Stored records
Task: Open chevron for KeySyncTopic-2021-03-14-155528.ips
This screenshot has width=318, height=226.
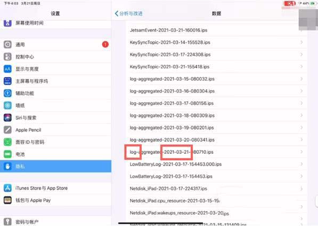Action: (x=301, y=42)
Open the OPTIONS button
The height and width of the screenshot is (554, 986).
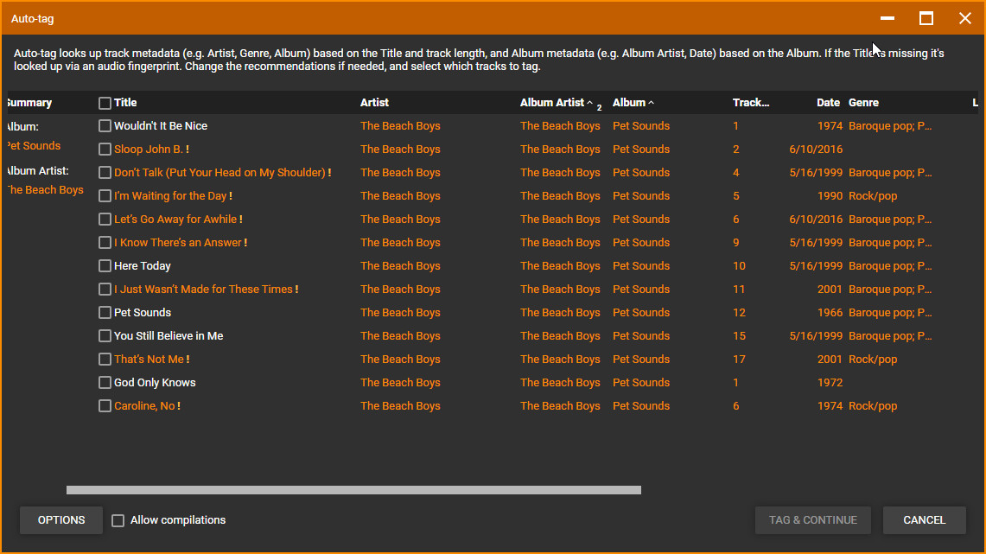pyautogui.click(x=61, y=520)
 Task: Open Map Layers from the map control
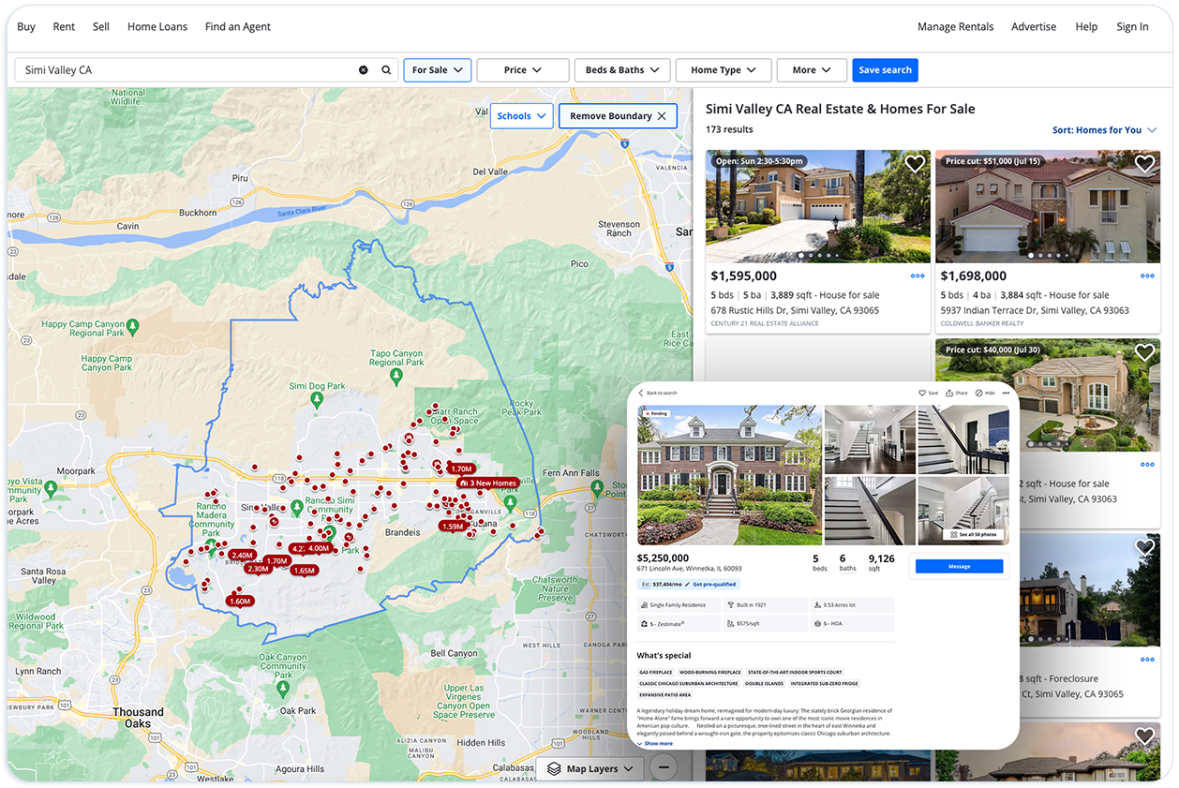click(x=590, y=767)
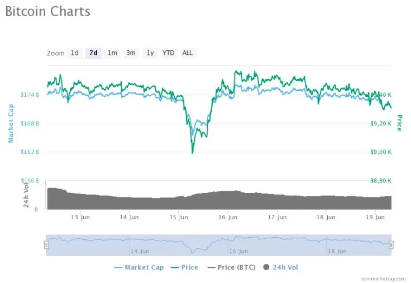
Task: Click the vertical Market Cap axis title
Action: click(x=11, y=122)
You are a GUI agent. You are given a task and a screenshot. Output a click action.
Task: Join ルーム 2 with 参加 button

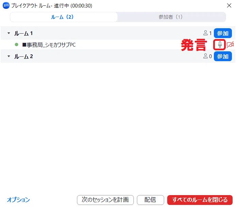pyautogui.click(x=223, y=56)
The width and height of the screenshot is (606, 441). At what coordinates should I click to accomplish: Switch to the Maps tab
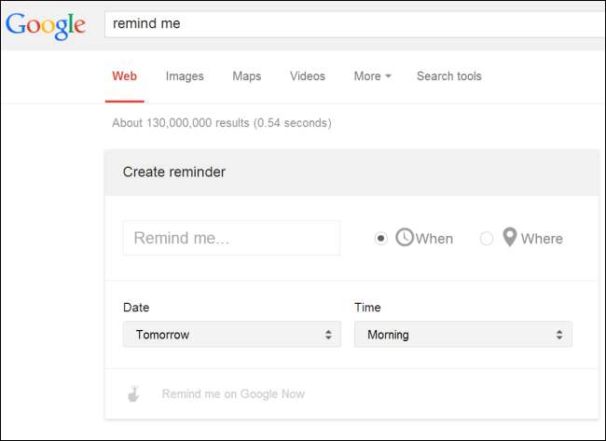(x=247, y=76)
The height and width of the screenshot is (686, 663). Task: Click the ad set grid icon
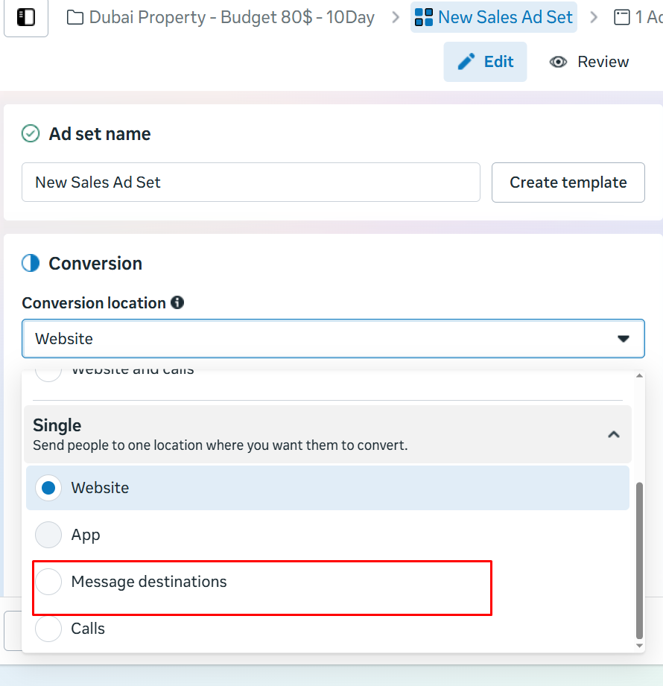(424, 17)
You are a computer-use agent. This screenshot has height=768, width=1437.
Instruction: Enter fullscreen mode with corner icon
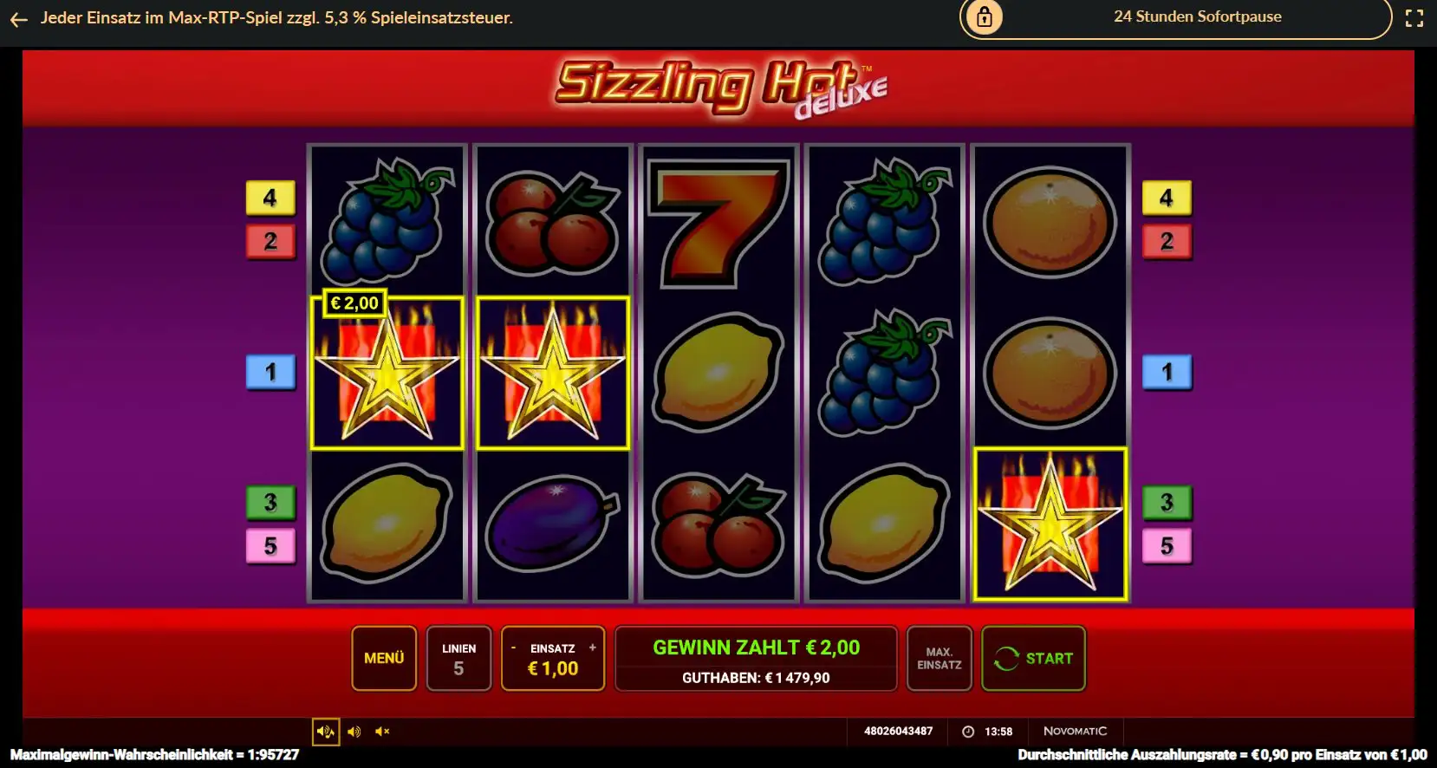pyautogui.click(x=1414, y=18)
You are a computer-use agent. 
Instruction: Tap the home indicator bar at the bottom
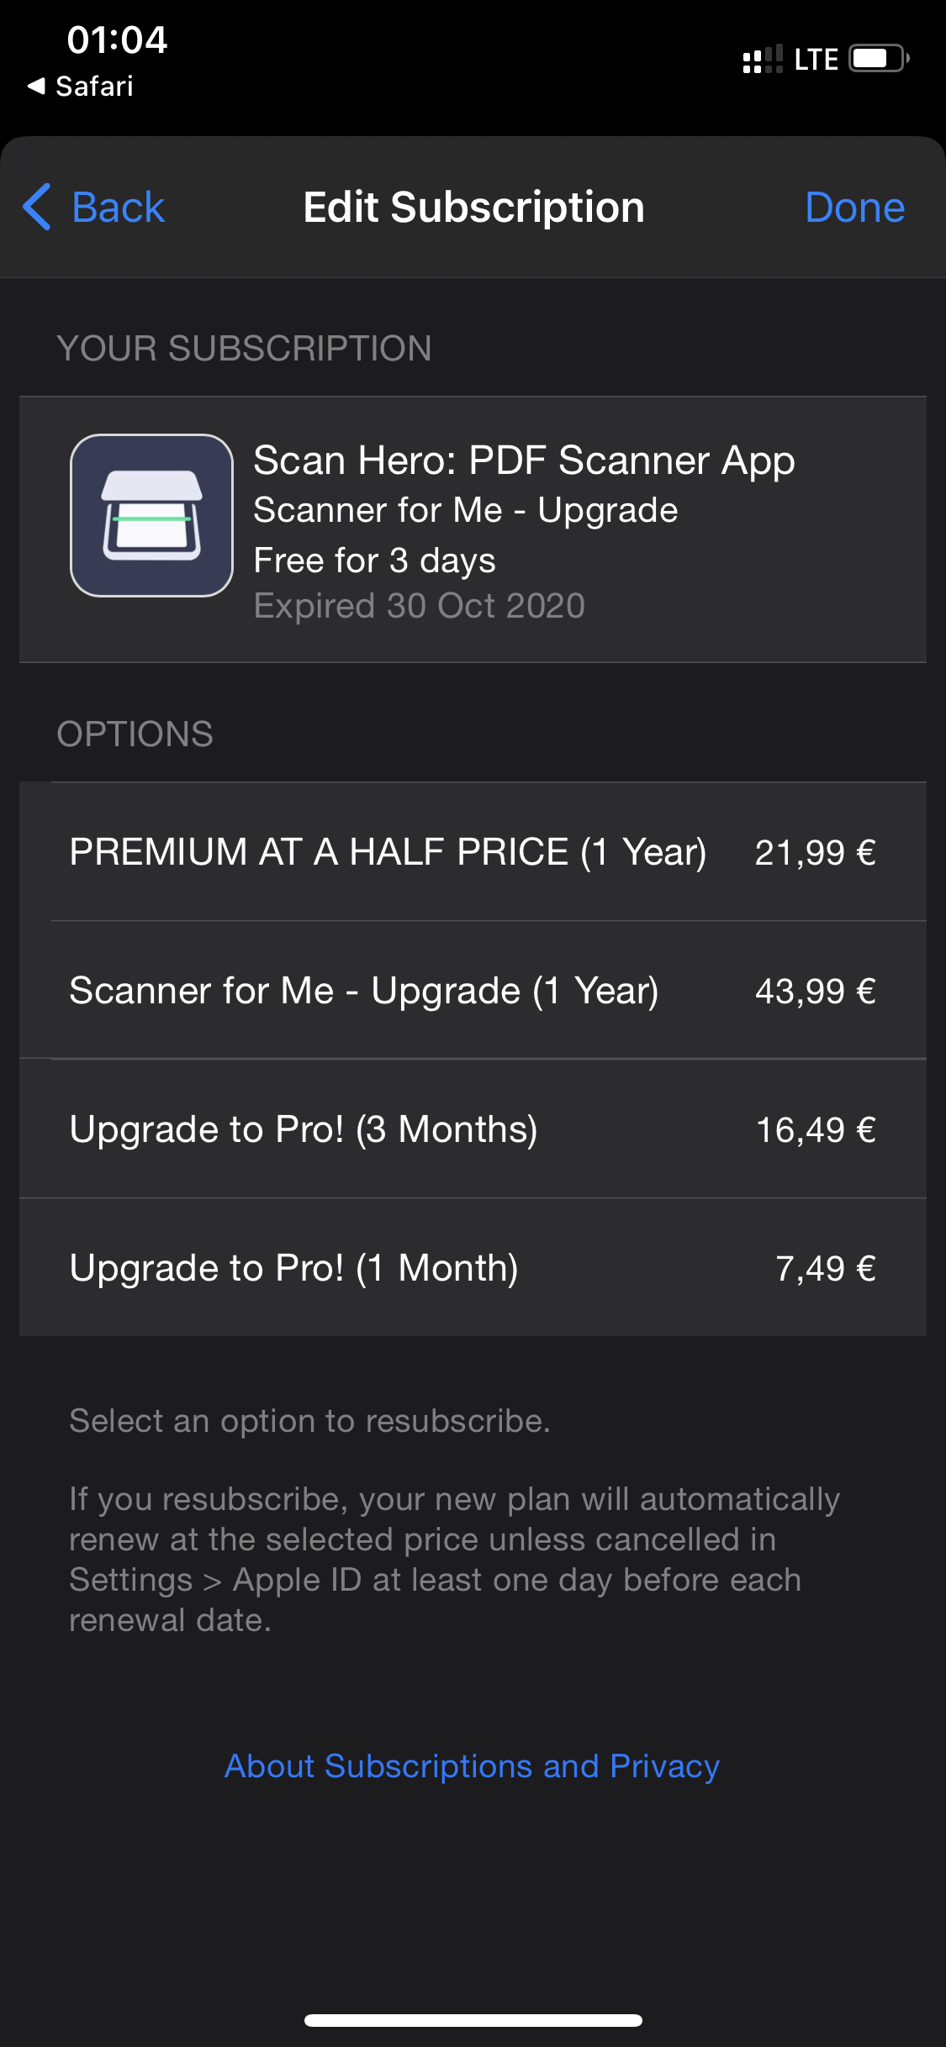pyautogui.click(x=473, y=2020)
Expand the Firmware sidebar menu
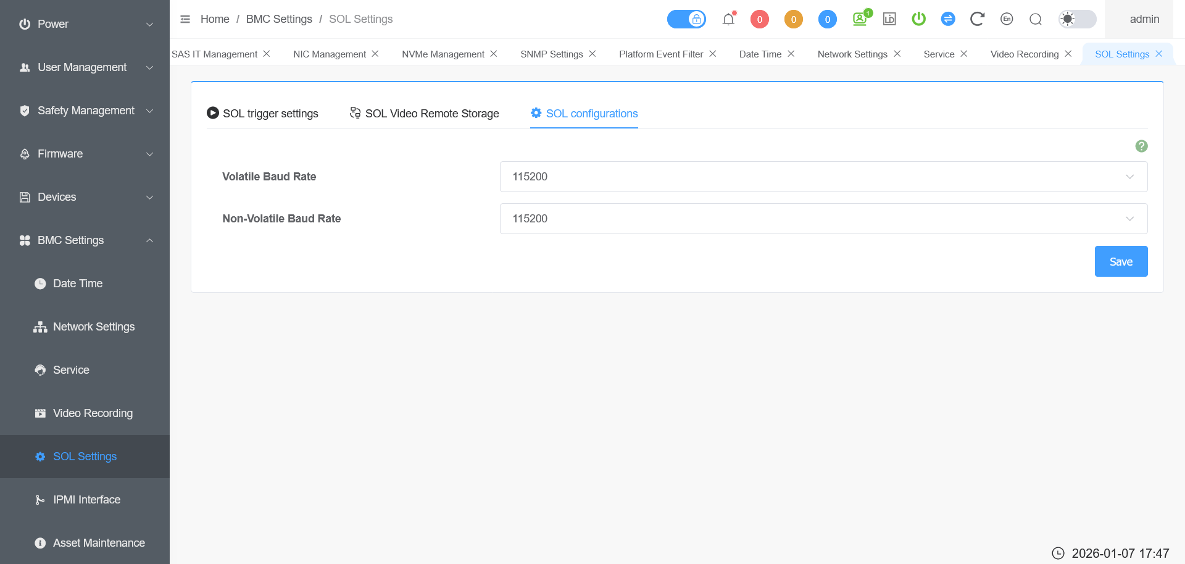The image size is (1185, 564). (85, 154)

• **Your goal**: Repeat the records in full, precisely, and keep the pictures out.

• **Response**:
Task: Open chevron for KeySyncTopic-2021-03-14-155528.ips
This screenshot has width=318, height=226.
Action: (x=301, y=42)
Open the OPTIONS button
The height and width of the screenshot is (554, 986).
pyautogui.click(x=61, y=520)
 Task: Open Map Layers from the map control
click(x=590, y=767)
Task: Click the vertical Market Cap axis title
Action: click(x=11, y=122)
You are a GUI agent. You are given a task and a screenshot. Output a click action.
Task: Join ルーム 2 with 参加 button

pyautogui.click(x=223, y=56)
The width and height of the screenshot is (606, 441). At what coordinates should I click to accomplish: Switch to the Maps tab
(x=247, y=76)
The height and width of the screenshot is (686, 663). Task: Click the ad set grid icon
(424, 17)
You are a computer-use agent. This screenshot has height=768, width=1437.
Instruction: Enter fullscreen mode with corner icon
pyautogui.click(x=1414, y=18)
You are a computer-use agent. 
Instruction: Tap the home indicator bar at the bottom
pyautogui.click(x=473, y=2020)
Expand the Firmware sidebar menu
The image size is (1185, 564). (85, 154)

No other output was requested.